Eğitimde dünya standardını yakalamak, verilen eğitimin uluslararası geçerliliği açısından oldukça önemli. Bu nedenle son yıllarda hem dünyadaki hem de Türkiye’deki üniversitelerin önemli gündem konularından biri de kalite. Üniversiteler hem eğitim öğretim hizmeti veren hem de bilimsel bilgi üretimi yapan kurumlar olarak ülke ve toplum kalkınmasına katkı yapmakta, dünyanın gidişatına yön vermektedirler. Dolayısıyla da bu kurumlarda verilmekte olan eğitim öğretim hizmetinde, üretilmekte olan bilimsel bilginin niteliğinde kalite standardının sağlanması büyük önem taşımaktadır. Ama bunun için kalitenin ne olduğu, nasıl belirleneceği, nasıl ölçüleceği, hangi standartları gerektirdiği vb. konular son yıllarda Yükseköğretim Kurulunun da yönlendirmesiyle, üniversitelerin önemli gündem konularından biri haline geldi. Bu yöndeki çalışmaların sistemli biçimde ve süreklilik içerisinde gerçekleştirilebilmesi için de Yükseköğretim Kalite Kurulu (YÖKAK) kuruldu. YÖKAK’ın, YÖK’le de işbirliği halinde, Türkiye’deki tüm üniversitelerde kalite standardının sağlanması, bu anlamda akreditasyon çalışmalarının hızlandırılması için tam anlamıyla bir kalite seferberliği başlattığı söylenebilir. Nitekim 25-26 Nisan günlerinde Ankara’da, YÖKAK tarafından düzenlenen Kalite Konferansı’nın bu yöndeki çalışmalara ivme kazandıracağını düşünüyorum. Uluslararası ve ulusal düzeyde kalite konusunda uzmanların sunumlarıyla, Türkiye’deki üniversitelerin rektörleri ve kalite yöneticilerinin katılımıyla iki gün boyunca devam eden konferansta kalite ve akreditasyon kapsamında yapılan tartışmalardan bazı ilginç noktalara burada dikkat çekmek isterim.

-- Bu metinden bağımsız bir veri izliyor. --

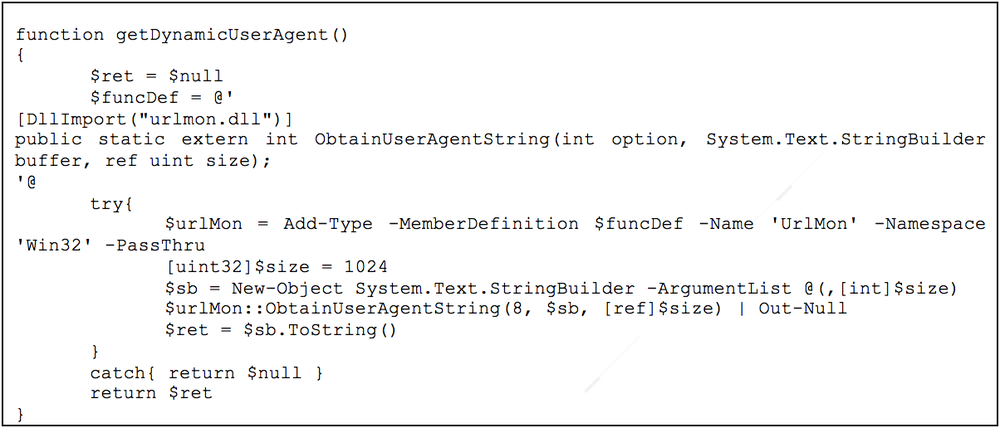Screen dimensions: 1000x428
Task: Click the $ret = $null assignment line
Action: click(156, 77)
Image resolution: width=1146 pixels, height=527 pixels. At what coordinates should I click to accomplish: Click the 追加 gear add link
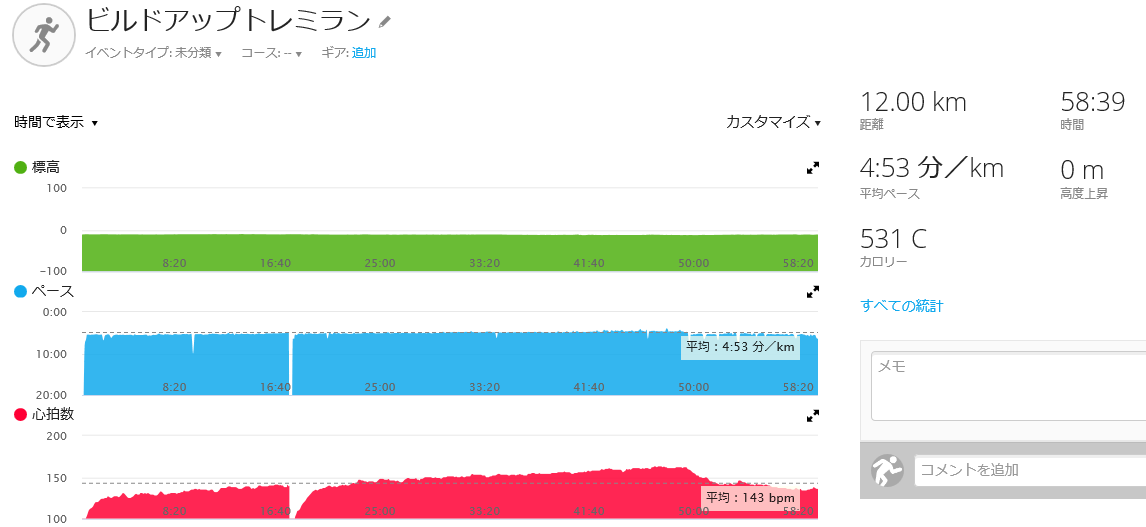[x=364, y=53]
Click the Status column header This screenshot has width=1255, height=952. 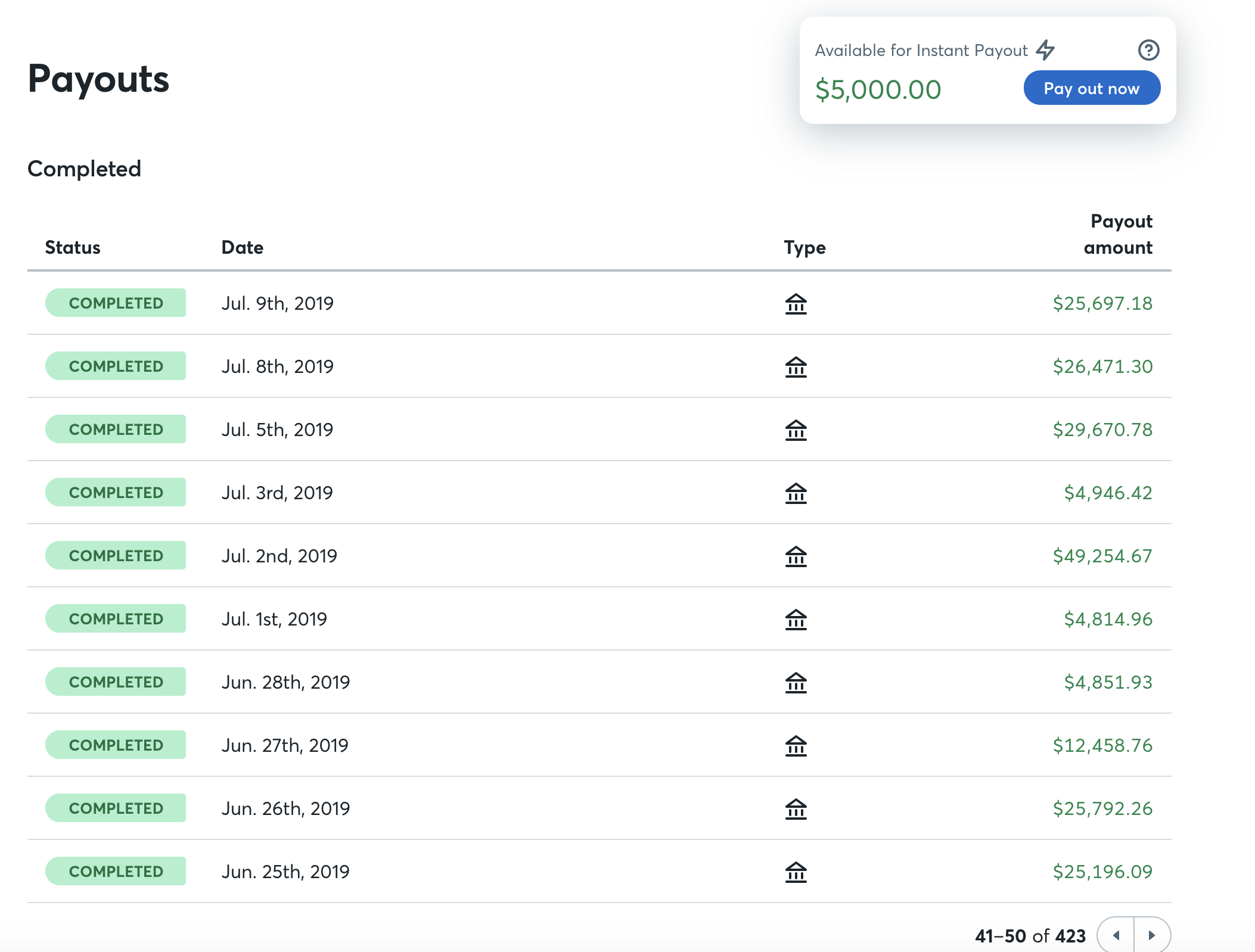pyautogui.click(x=73, y=247)
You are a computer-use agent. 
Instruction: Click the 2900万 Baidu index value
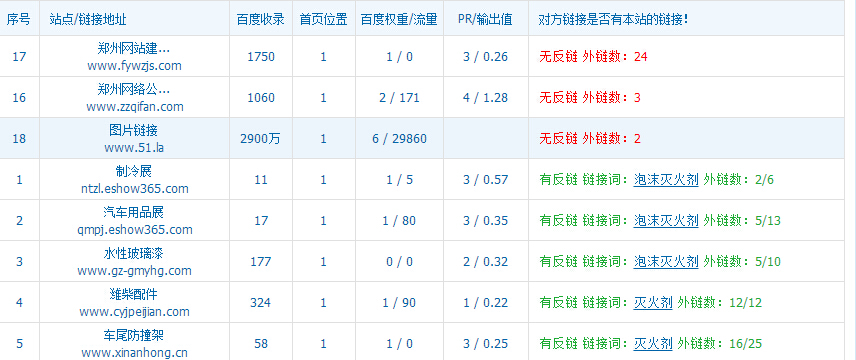click(x=260, y=139)
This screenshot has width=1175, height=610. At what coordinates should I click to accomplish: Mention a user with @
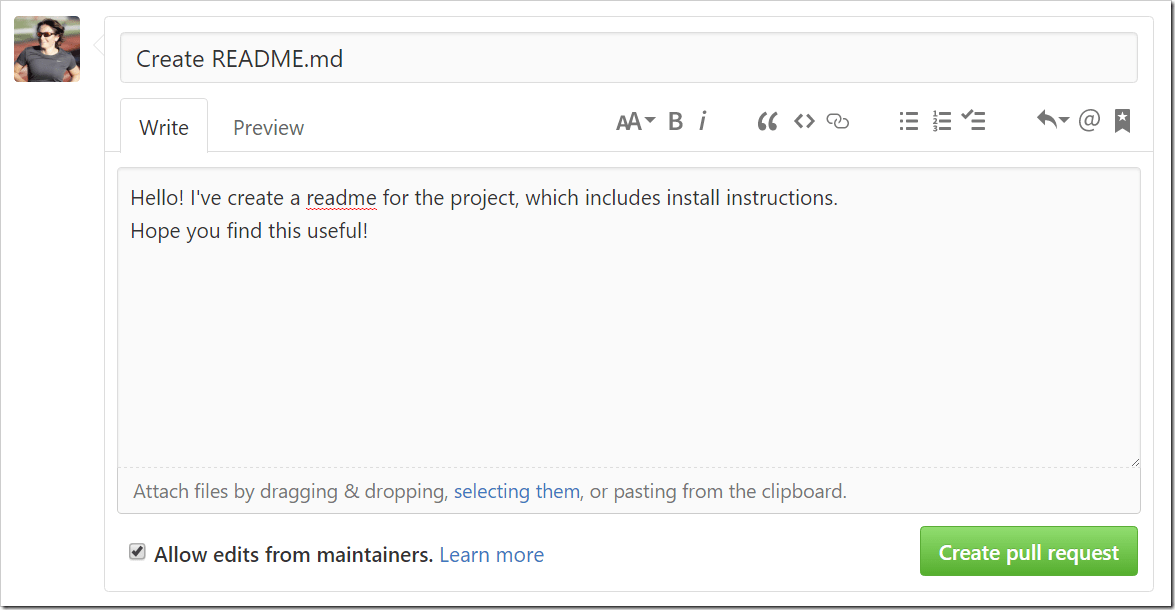(1089, 120)
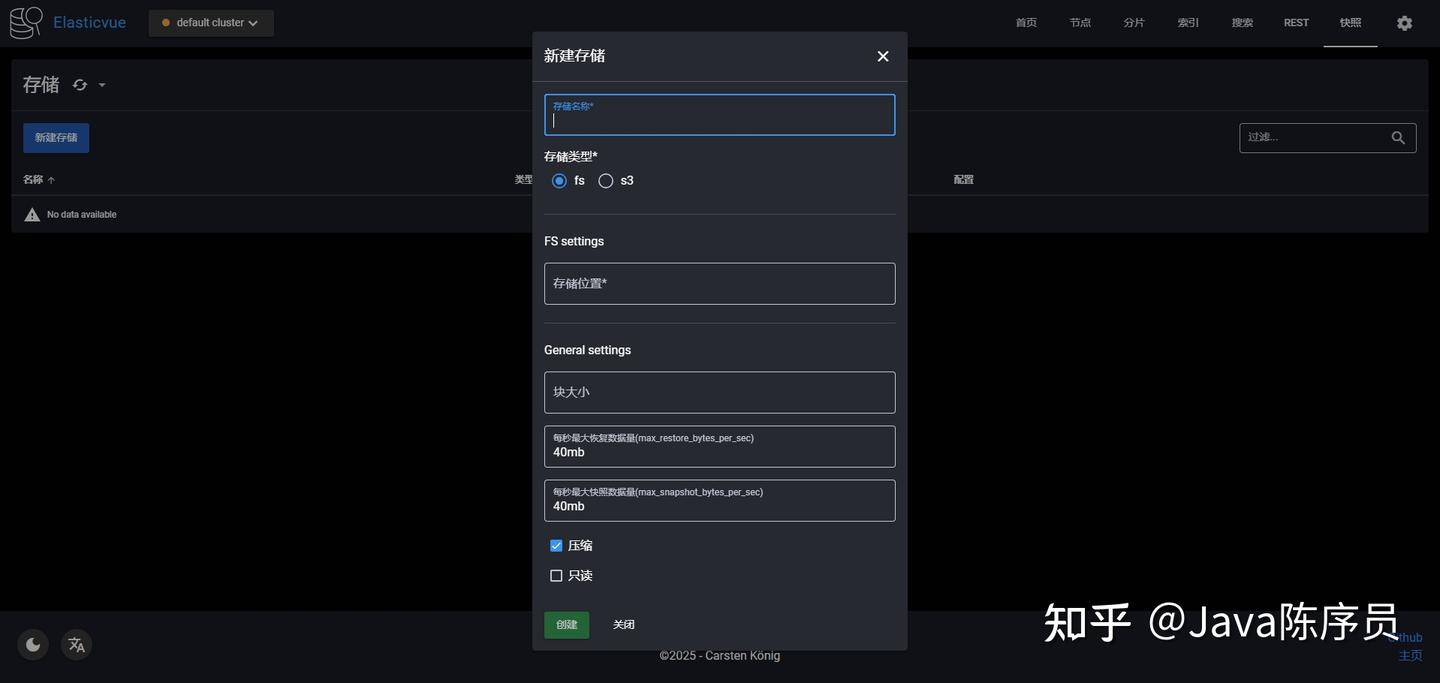This screenshot has width=1440, height=683.
Task: Enable the 只读 checkbox
Action: pos(554,574)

Toplantıda yapılan değerlendirmelerden, sorulan sorulardan hareketle bir kez daha anladım ki, üniversitelerimizde kalite ve akreditasyon konusu henüz tam olarak anlaşılmış değil. Örneğin, paydaşlık odaklı olmak üzere eğitim öğretime devam eden öğrencilerle mezun öğrenciler arasında farkın hala karıştırılıyor olması beni şaşırttı. Aynı şekilde üniversitelerde üst yönetim birimlerinin, yani rektörlüklerin kurumun dış paydaşı olarak görülmesi gerektiği yönündeki görüş karşısında ne söylenebilir ki? Salondaki izleyicilerden, ki her biri üniversitelerimizde yönetici konumda olan akademisyenler, gelen bu tür sorulardan da anladım ki bu konuda henüz işin çok başındayız.

Ama işin başında olmak ümitsizliğe kapılmayı gerektirmiyor elbet. Bu anlamda YÖKAK tarafından gerçekleştirilen toplantının ne denli önemli ve gerekli olduğu anlaşılıyor. Birtakım kafa karışıklıklarına karşın çok kötü durumda değiliz. Bir araya gelmek, kafa karışıklarımızı veya kafalarımızdaki netlikleri masaya yatırmak, tartışmak, paylaşmak sürecin sağlıklı zeminde ilerlemesi için çok önemli.

Kalite, bir kurumun, sistem içindeki konumlanışını, sistemdeki başka yapılarla ilişkisini ve etkileşimini planlaması demektir. Kurum çıktılarının katkıya ve maksimum faydaya dönüşebilmesi için kalite odaklı planlamalar ciddi öneme sahiptir.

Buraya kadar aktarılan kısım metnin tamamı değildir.